Work instructions:
Reproduce the lines starting with the line that contains "Screen dimensions: 750x736" and going on through the last line, shifting every coordinate in the answers up by 128 and leaving the pictures out.

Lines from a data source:
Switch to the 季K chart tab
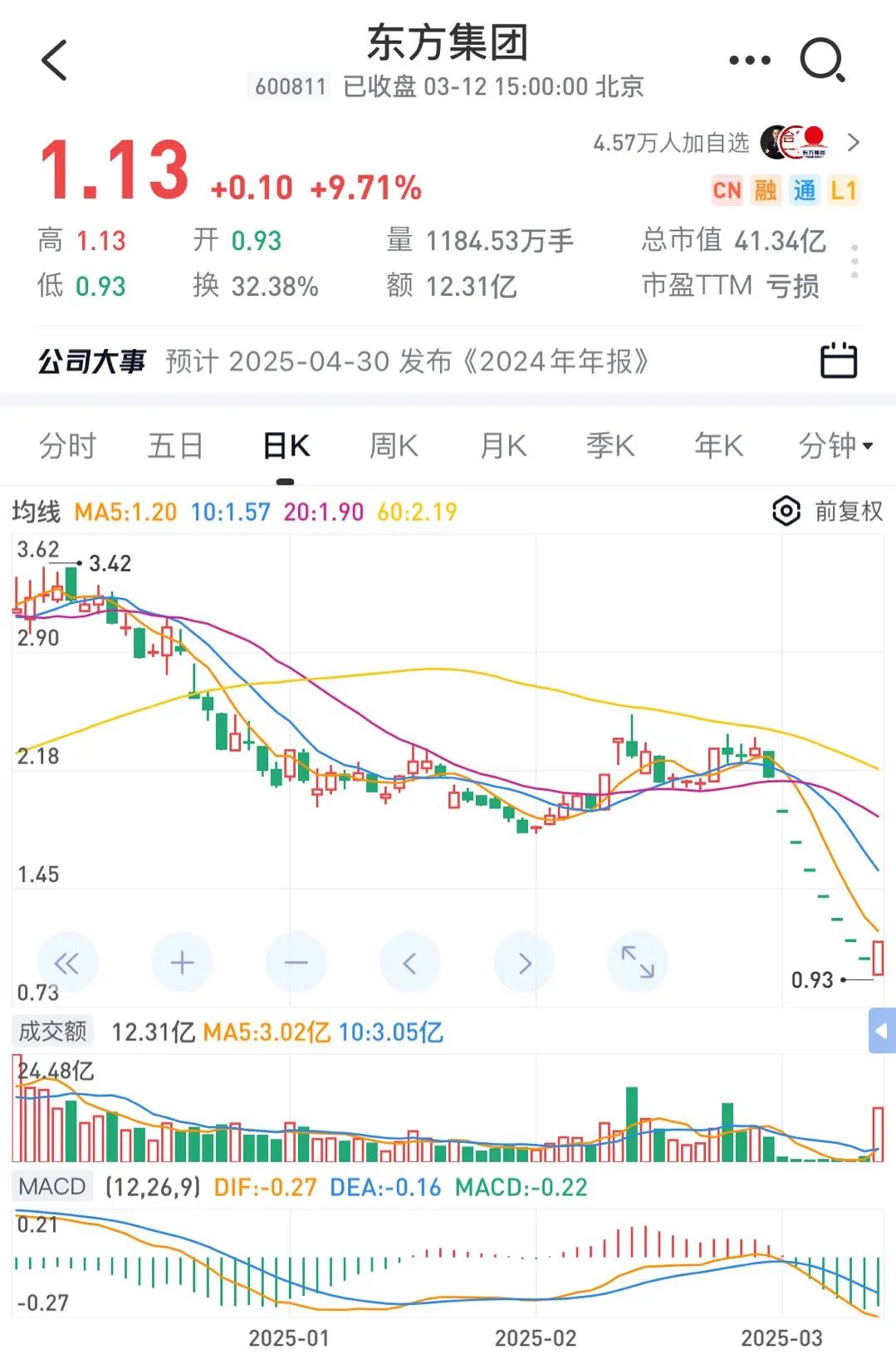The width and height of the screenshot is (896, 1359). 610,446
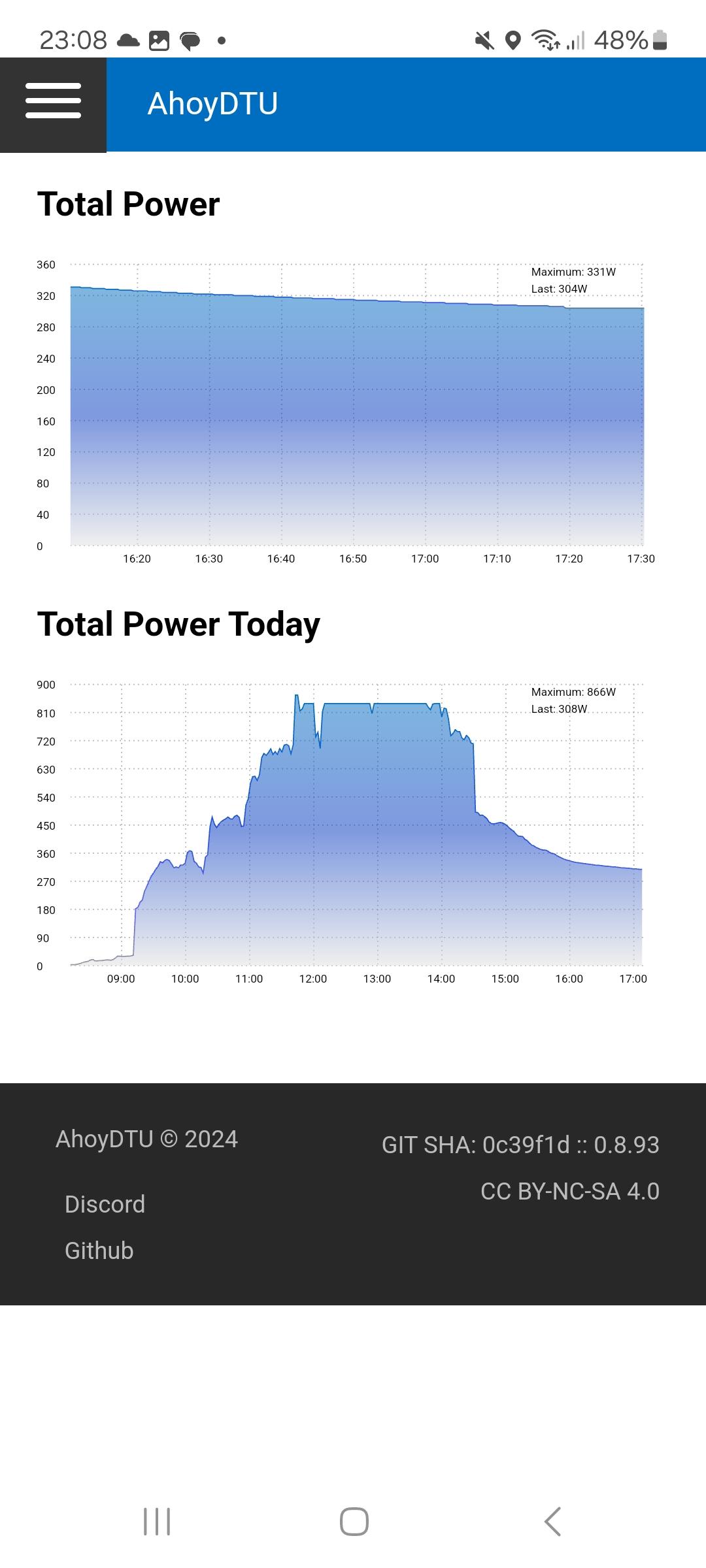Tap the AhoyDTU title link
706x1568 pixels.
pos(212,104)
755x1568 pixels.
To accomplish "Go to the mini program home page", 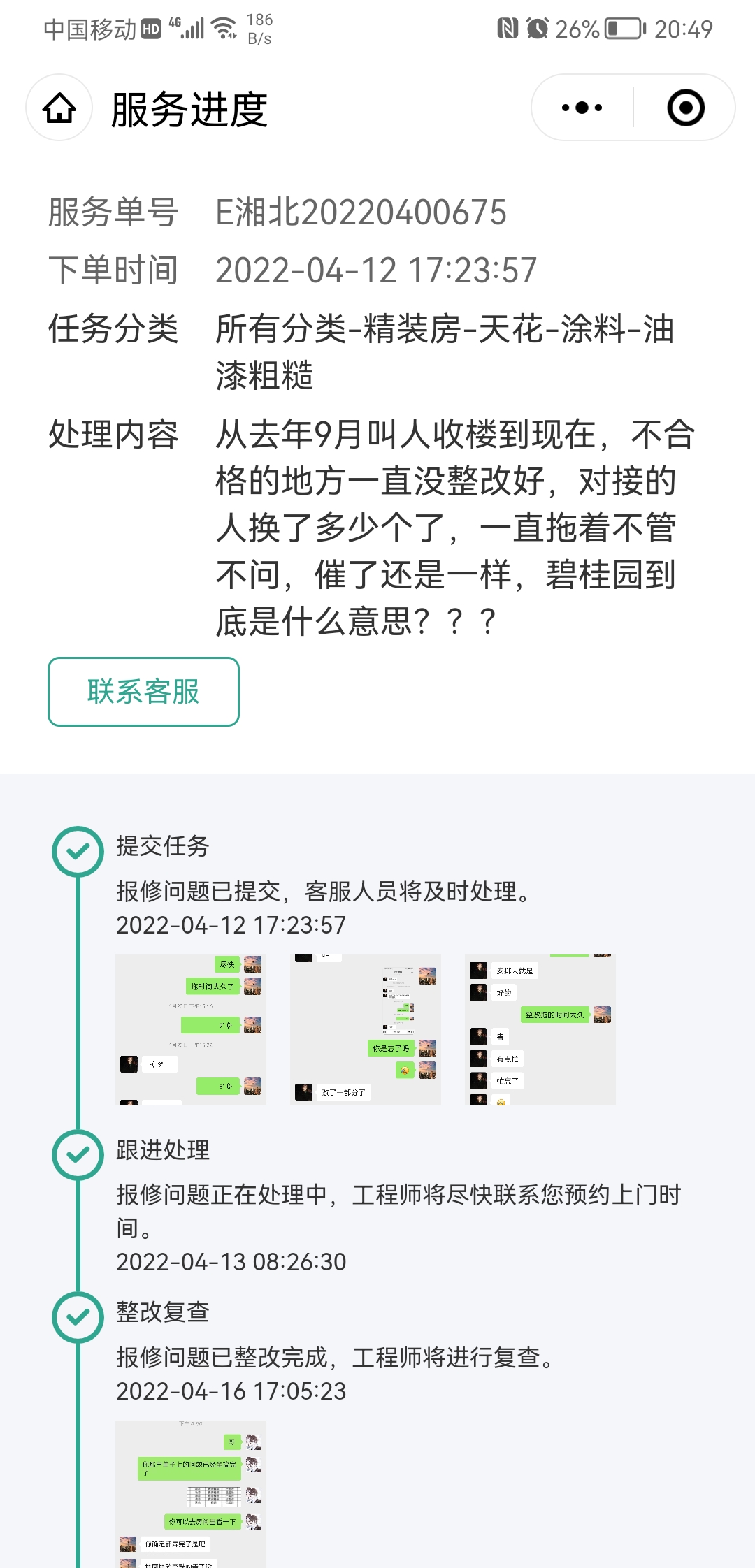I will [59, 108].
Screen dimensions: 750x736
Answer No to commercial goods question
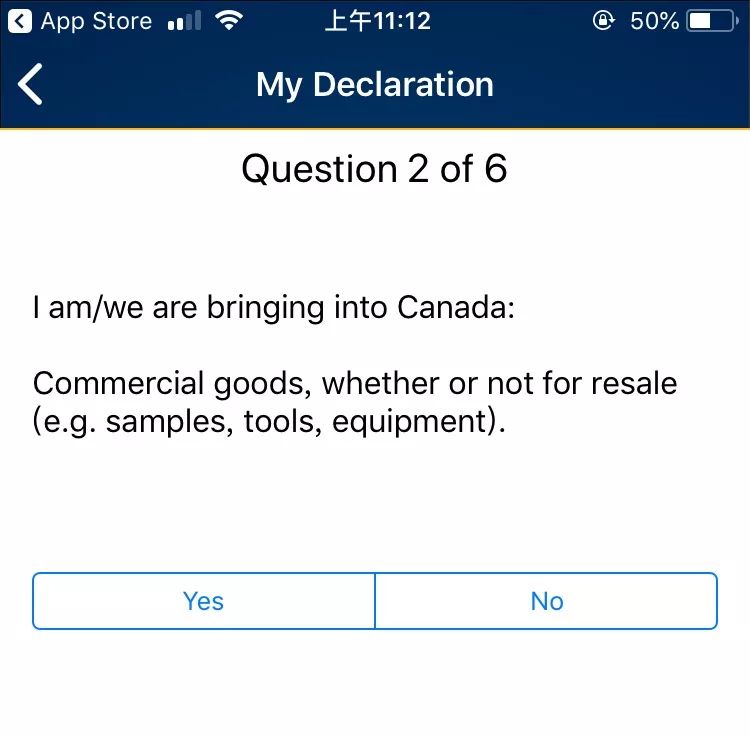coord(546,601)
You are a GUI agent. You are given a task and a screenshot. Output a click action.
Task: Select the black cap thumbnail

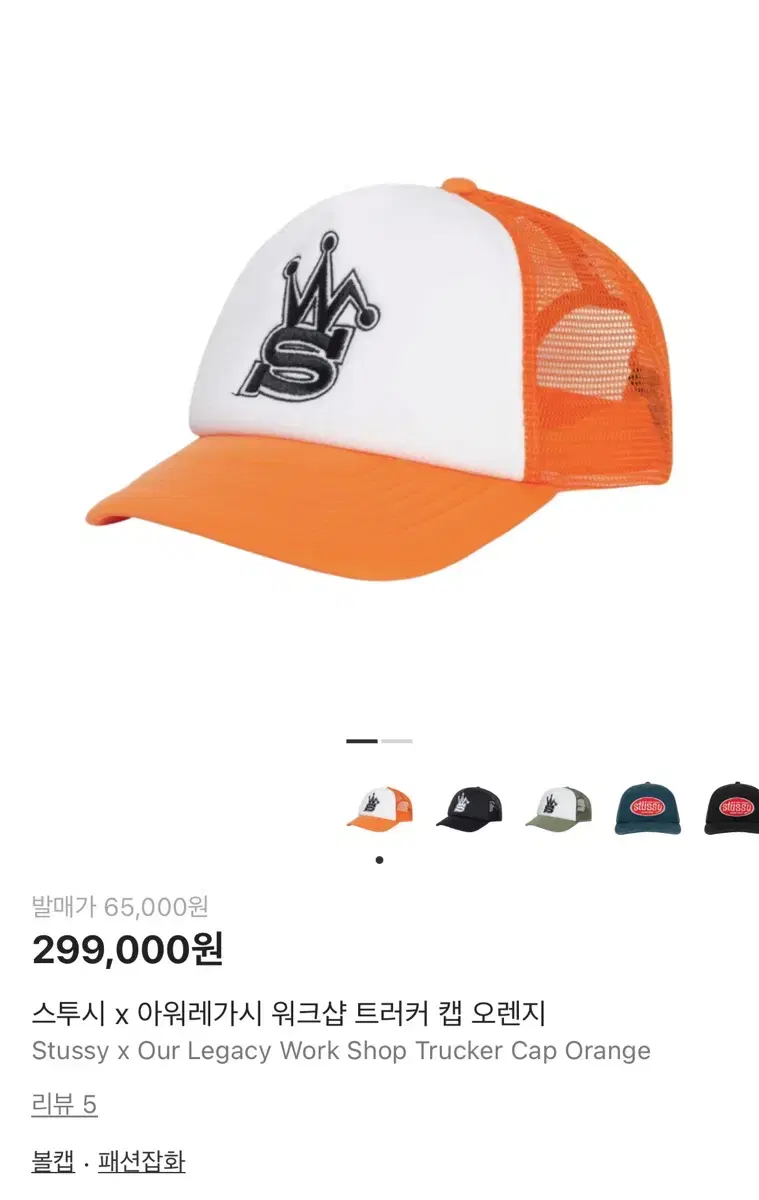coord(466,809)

Result:
Screen dimensions: 750x736
Answer No to commercial goods question
coord(674,729)
You are a GUI agent. You are given a task and a screenshot. Output a click action.
Task: Select the black cap thumbnail

coord(594,937)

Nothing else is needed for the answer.